Read more: New on Disney+ in April
The how of it is slightly less interesting than the why, starting with the story of scientist Will Rodman (James Franco) searching for a cure for Alzheimer’s, a disease which has slowly consumed his father (John Lithgow). As he becomes more certain he is close to a breakthrough and tests his latest serum on apes, Will sees them demonstrate dramatic increases in intelligence and brain activity, most of all in especially Caesar, his pet chimpanzee - played with motion capture by Andy Serkis.
It’s Serkis’s performance as Caesar which is inarguably the film’s main draw, his physical portrayal of the burgeoning intelligence and thoughtfulness of the simian rivalling even Gollum as a mighty feat of motion capture art and performance.

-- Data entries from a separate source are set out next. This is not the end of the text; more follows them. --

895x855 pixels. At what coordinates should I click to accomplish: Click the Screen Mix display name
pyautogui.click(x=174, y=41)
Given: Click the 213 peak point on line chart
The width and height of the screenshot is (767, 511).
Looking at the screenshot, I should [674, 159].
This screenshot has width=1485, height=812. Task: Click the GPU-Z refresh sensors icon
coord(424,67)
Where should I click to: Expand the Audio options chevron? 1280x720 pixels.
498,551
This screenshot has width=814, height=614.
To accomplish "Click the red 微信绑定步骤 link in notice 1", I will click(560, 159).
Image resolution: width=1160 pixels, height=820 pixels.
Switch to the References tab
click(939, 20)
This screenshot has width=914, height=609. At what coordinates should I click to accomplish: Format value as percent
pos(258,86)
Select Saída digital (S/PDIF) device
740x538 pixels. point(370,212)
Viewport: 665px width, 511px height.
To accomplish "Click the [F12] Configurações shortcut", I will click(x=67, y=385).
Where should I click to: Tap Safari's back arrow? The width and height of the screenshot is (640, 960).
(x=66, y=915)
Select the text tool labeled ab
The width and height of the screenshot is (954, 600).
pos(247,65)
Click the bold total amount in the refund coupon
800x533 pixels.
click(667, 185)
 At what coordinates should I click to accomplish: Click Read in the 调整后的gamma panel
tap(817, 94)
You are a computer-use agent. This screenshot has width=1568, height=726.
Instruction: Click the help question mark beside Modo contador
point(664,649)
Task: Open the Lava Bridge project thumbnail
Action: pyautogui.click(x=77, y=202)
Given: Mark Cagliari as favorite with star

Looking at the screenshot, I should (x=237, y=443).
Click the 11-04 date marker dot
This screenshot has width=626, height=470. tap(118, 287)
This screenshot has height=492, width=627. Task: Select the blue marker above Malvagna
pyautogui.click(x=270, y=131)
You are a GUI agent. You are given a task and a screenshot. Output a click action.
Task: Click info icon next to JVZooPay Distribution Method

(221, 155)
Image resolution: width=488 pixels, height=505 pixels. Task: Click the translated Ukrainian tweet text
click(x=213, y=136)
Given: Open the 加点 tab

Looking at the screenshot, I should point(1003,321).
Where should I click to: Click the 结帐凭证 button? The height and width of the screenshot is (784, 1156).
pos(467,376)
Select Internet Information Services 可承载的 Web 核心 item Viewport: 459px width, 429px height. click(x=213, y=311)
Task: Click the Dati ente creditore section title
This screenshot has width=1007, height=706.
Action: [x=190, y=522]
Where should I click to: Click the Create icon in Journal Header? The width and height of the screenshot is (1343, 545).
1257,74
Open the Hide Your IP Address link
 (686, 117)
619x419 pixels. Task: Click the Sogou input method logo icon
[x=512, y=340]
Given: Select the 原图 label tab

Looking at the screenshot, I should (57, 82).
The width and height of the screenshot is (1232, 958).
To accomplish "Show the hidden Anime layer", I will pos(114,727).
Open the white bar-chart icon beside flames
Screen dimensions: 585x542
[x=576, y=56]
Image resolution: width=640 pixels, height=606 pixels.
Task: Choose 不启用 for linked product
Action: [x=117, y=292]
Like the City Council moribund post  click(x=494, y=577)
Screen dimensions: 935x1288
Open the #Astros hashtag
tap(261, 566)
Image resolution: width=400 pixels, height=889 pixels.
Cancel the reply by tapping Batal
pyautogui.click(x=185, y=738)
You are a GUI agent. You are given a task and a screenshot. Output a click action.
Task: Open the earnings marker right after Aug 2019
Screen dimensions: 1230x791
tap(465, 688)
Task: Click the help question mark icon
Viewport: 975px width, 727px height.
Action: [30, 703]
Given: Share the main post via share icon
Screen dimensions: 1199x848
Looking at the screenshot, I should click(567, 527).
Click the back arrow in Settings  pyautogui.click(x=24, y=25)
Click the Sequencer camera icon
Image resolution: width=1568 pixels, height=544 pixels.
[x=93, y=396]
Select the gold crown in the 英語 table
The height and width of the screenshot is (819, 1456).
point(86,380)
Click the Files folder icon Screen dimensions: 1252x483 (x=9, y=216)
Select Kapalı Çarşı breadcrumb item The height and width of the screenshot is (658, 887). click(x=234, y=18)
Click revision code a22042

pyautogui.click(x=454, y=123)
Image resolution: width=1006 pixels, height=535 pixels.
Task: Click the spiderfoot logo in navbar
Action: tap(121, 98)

By comparison the human cast isn’t quite as inspiring, although that’s intentional on the film’s part as it stacks the deck in the apes’ favour, as we against the hubris and cruelty of many of the scientists, and root for our own downfall. The beginning of one of the most surprisingly thoughtful American blockbuster series this past decade, setting the bar with involving action and astonishing digital effects.
Also on Disney+: Beneath the Planet of the Apes (1970), Escape from the Planet of the Apes (1971), Conquest of the Planet of the Apes (1972)
Venom: Let There Be Carnage (2021) - Sky Cinema and NOW
Doubling down on the absurd campiness of Tom Hardy’s outrageous performance in Venom, the Andy Serkis-directed Venom: Let There Be Carnage makes more room for the surprisingly endearing domestic bickering between Eddie Brock and his alien parasite roommate Venom, both framed in this film as a couple in a rom-com.
Read more: New on Sky Cinema in April
The relationship between the sweaty, shambling Brock and his murderous, goopy boyfriend is played for utter absurdity at all times (Venom goes to the club!) as Eddie tries to stop Venom from killing everyone all the time, shown in intense physical outbursts from Hardy, who commits with wildly entertaining fervour.
Watch a trailer for Venom: Let There Be Carnage
This is all without even getting to Woody Harrelson as the serial killer Cletus Kassidy, aka Carnage, Venom’s equally viscous and even more vicious comic book nemesis. The other surprising thing about this film is how quickly it moves, trimming most of the bloat that has come to define superhero blockbuster filmmaking and instead opting for a quick, completely lunatic 90 minutes. Probably not “good”, but definitely not boring.
Available on Sky Cinema or NOW with a Sky Cinema Membership.
Also on Sky Cinema and NOW: Dune (2021), Stillwater (2021)
Crimson Peak (2015) - Amazon Freevee on Prime Video
Guillermo Del Toro’s work has always favoured the macabre, and his gothic romance and haunted house horror story Crimson Peak is no different.
Constructed with a deep love and understanding of cinematic techniques now considered archaic, Del Toro’s film revels in even the most minuscule details of its construction, harkening back to the monsters of Universal’s golden age with stunning make-up and practical effects.
The story itself is fairly simple, perhaps so to give more room for luxuriating in the film’s lush visual detail. Mia Wasikowska plays an aspiring author torn between love for her childhood friend (Charlie Hunnam) and the temptation of a mysterious outsider (Tom Hiddleston) who sweeps her away to his mansion, which is inhabited by ghosts and a surly lady of the house played with steely menace by Jessica Chastain.
A beautiful — if bloody — homage to decades of horror cinema.